I tended to stick to the Old Testament for the most part then, and when I did venture into the New Testament, I focused primarily on the beginning and the end: the Gospels and Revelation. The Gospels have remained a source of fascination, always yielding new wisdom, and as an adult I have come to appreciate the Book of Acts as a series of dramatic episodes that collectively tell a powerful tale. Then there's Revelation, which I read over and over and over, especially in church. Long before the "Left Behind" phenomenon, before the fiction series or any movies (unless of course you count a cheap, badly acted 16-mm film called Thief in the Night, usually shown during Sunday night services), I went through the whole rapture-obsession thing.

Back then, I'd skip over the letters to the seven churches, but now I think they're the best part of Revelation. But as for the other letters that make up the New Testament, for the most part I never could get into them as a kid, and I never have as an adult either, though I've acquired a lot more fondness for the more "spooky" Epistles (the letters of Peter, Jude, and John) that come toward the end. But considering the fact that the Pauline Epistles contain the blueprint for Christianity as a doctrine, some people would regard this as a major gap in my wisdom.

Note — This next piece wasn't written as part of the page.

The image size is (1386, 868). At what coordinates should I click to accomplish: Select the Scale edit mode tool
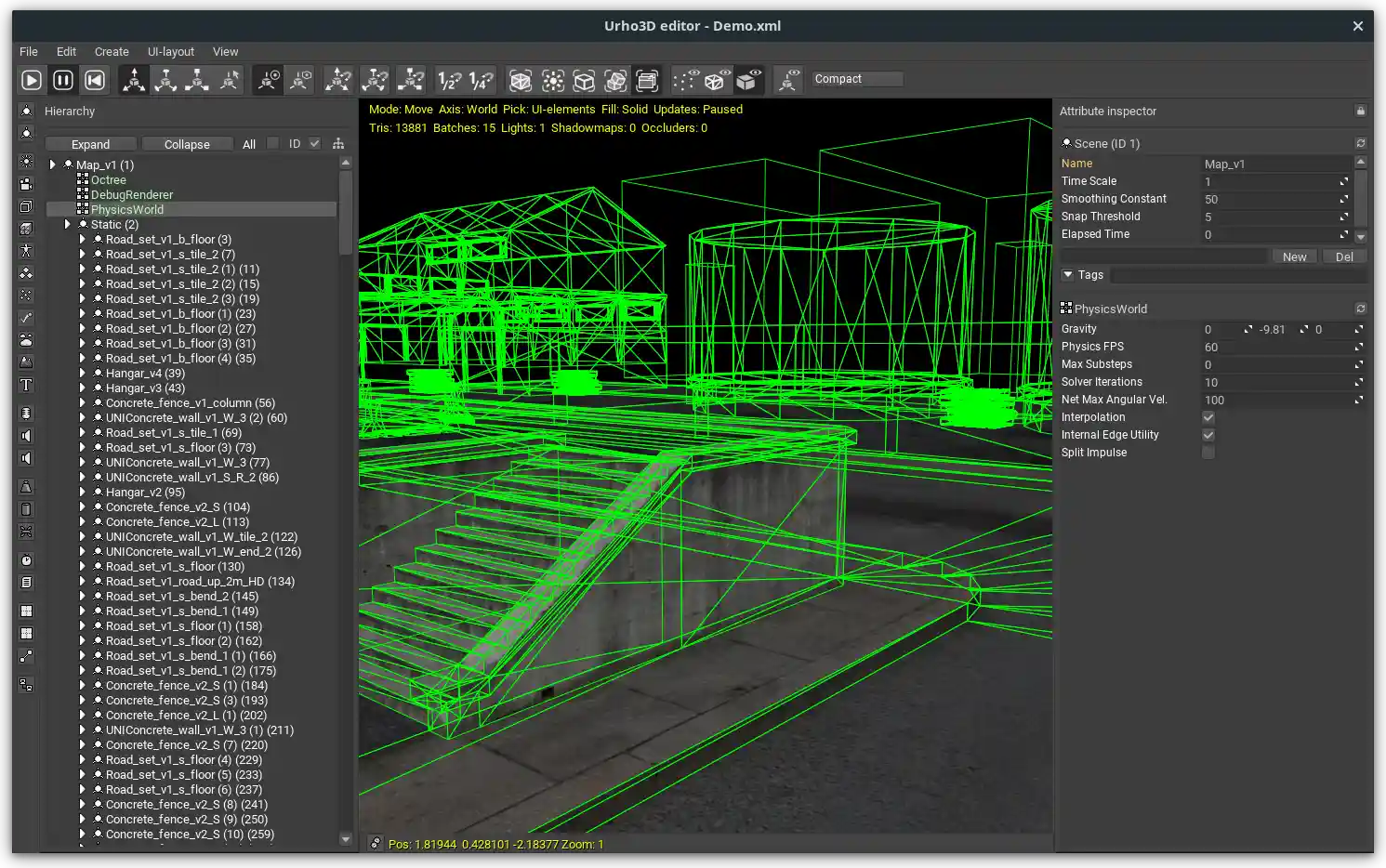click(x=197, y=80)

[As I mentioned above, I started out to write something else, but instead found myself discussing the Bible and my childhood reading of it. Fitting it should go this way, since I began this post during church prime time, 11 to 12 on a Sunday morning. Even in periods of my life when I haven't been inclined to observe the kinds of formalities with which I was raised, I've always tended to regard that as a sacred hour. A shout-out here, by the way, to my cousin Beth, who was also raised as a missionary kid in east Asia.]